So I also wanted to write a little something about this sweet, little firecracker that makes me a mother every. single. day. Birth Mothers Day is celebrated the day before traditional Mothers Day so this post will be throwing all that together.
It’s amazing how long I’ve waited for this baby. I knew her name decades ago. Most of my dreams showed her as a hispanic child – long, black hair. I imagined her on the shoulders of my partner with sticky fingers from cotton candy. Sometimes she was african american with deep, dark skin. I wondered what our hands would look like together – covered in sticky cotton candy. We only ever used dark donors so it’s a wonder that God knew who to send.

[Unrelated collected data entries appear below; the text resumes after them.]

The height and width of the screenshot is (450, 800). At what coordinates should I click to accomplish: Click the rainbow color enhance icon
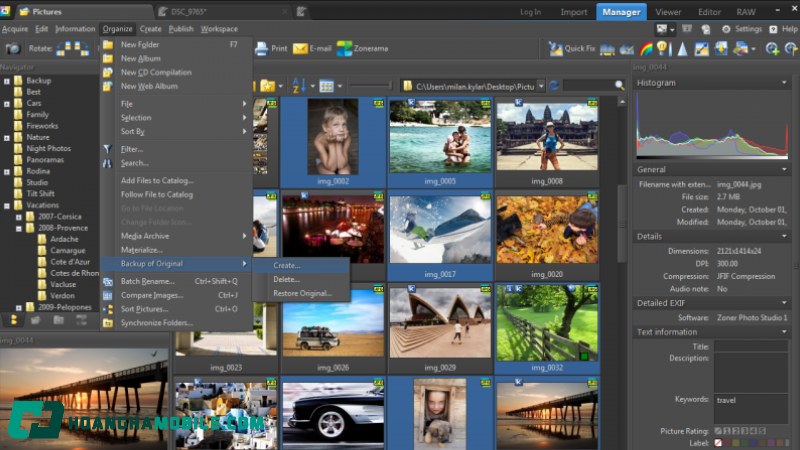click(646, 48)
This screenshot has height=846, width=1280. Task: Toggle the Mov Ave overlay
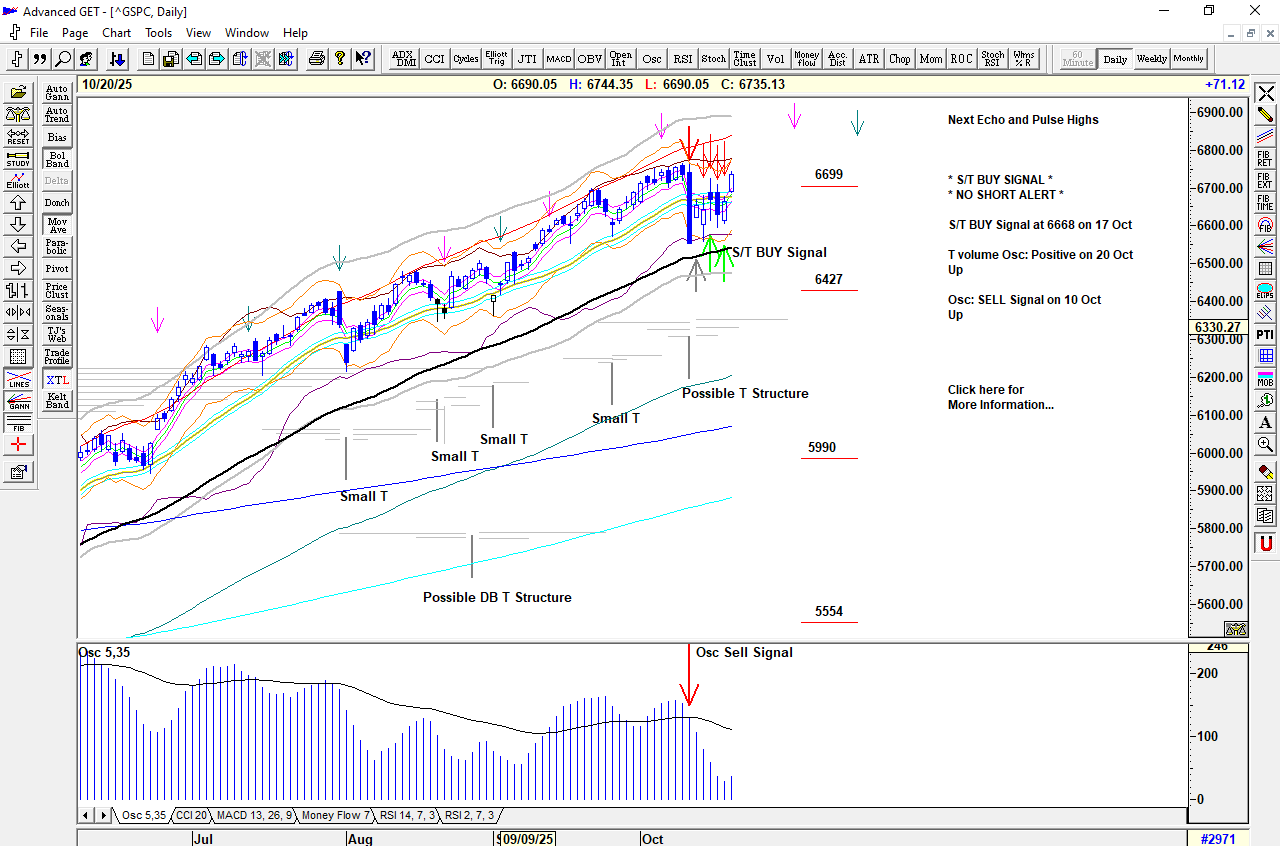57,225
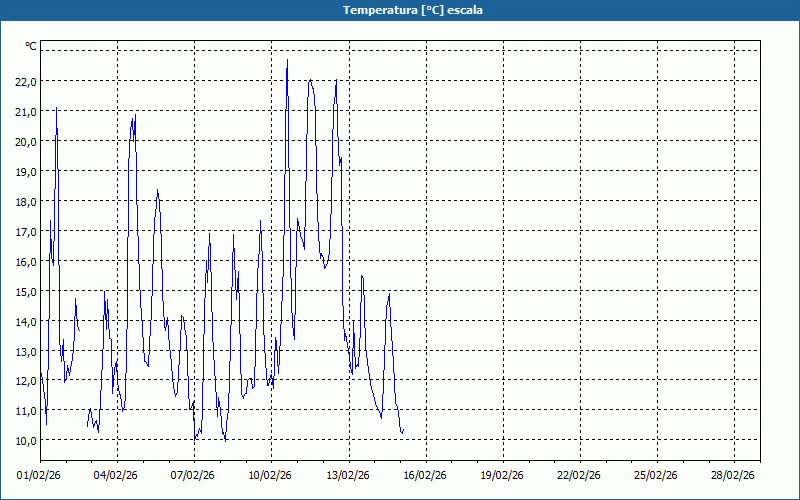Select the 10,0 temperature axis label
The width and height of the screenshot is (800, 500).
26,441
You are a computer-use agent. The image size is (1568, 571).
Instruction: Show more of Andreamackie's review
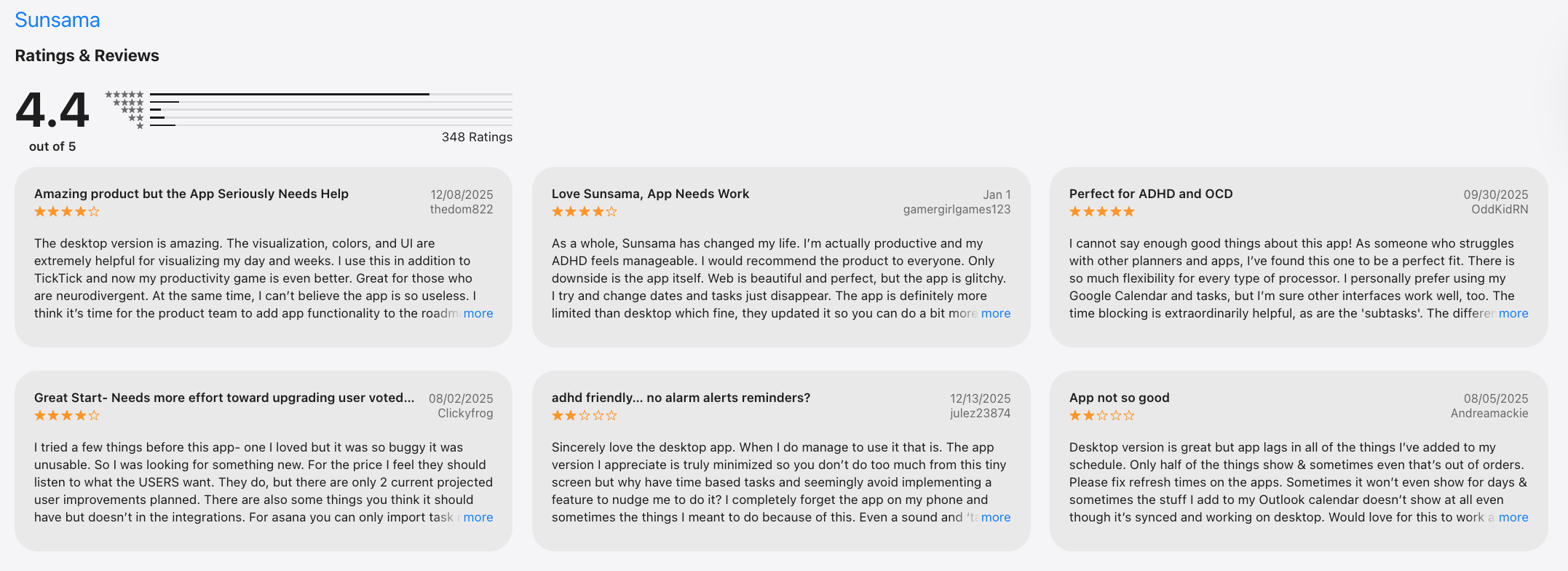[x=1513, y=517]
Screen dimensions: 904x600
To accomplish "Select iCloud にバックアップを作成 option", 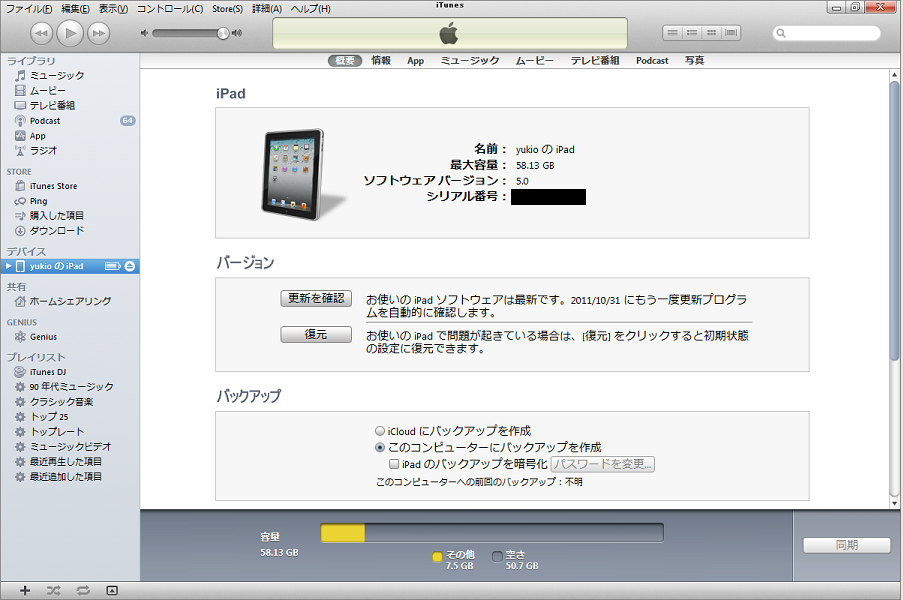I will click(x=380, y=431).
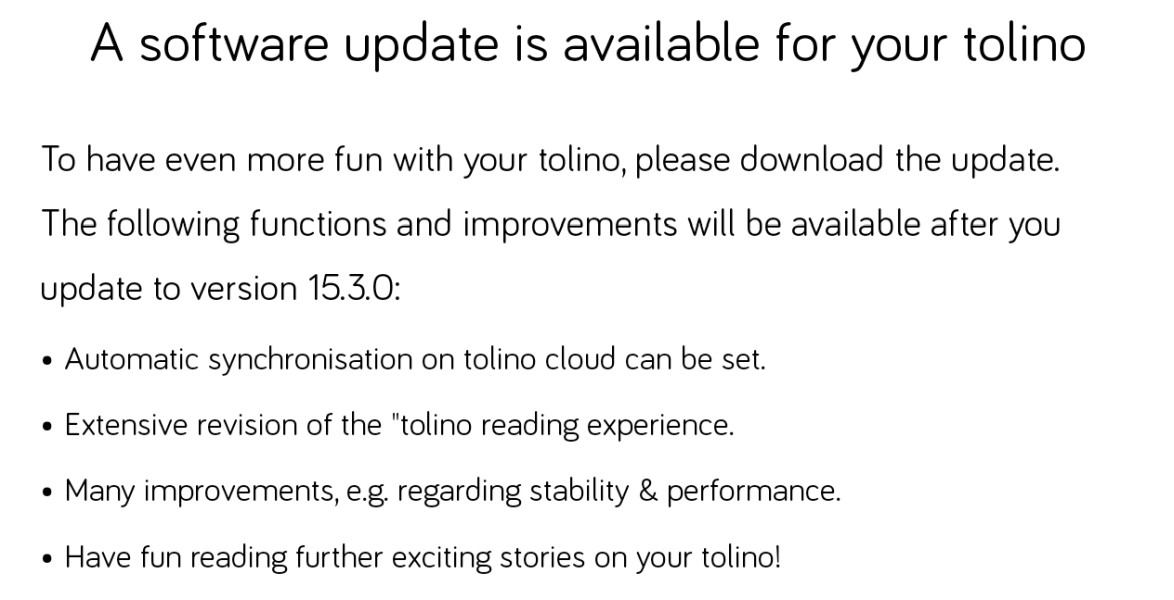The image size is (1174, 600).
Task: Click the bullet dot before 'Extensive revision'
Action: pos(48,428)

3 years ago I sat broken hearted on Mothers Day for the last time. Because 3 years ago a beautiful, thoughtful, very tall woman was making a decision for both of us that would change our lives forever. She has two other children who have a different father. She knew she couldn’t care for another to the best of her ability. She wanted more for her and I made a promise to do my best.
I have no doubt she thinks of Glory. And I hope to share every piece of information I have about her with Glory as soon as she’s old enough to ask. I will tell her how much her birth mother loved her – that she made the ultimate sacrifice for her and gave the greatest gift to us. I will tell her she’s very athletic and smart – and that I can’t wait until we can meet her together.
Glory fills my heart. She exhausts me more than I ever imagined but not more than she makes me smile. Watching her learn and grow is a miracle. Every word. Every song. Watching her fall in love with her family and friends is magic. She names them every day again & again.
Whoever thought she was the perfect girl to complete my life was right. Whether it was the stars, my good friend Jesus, or just her amazing birth mom – I am thankful.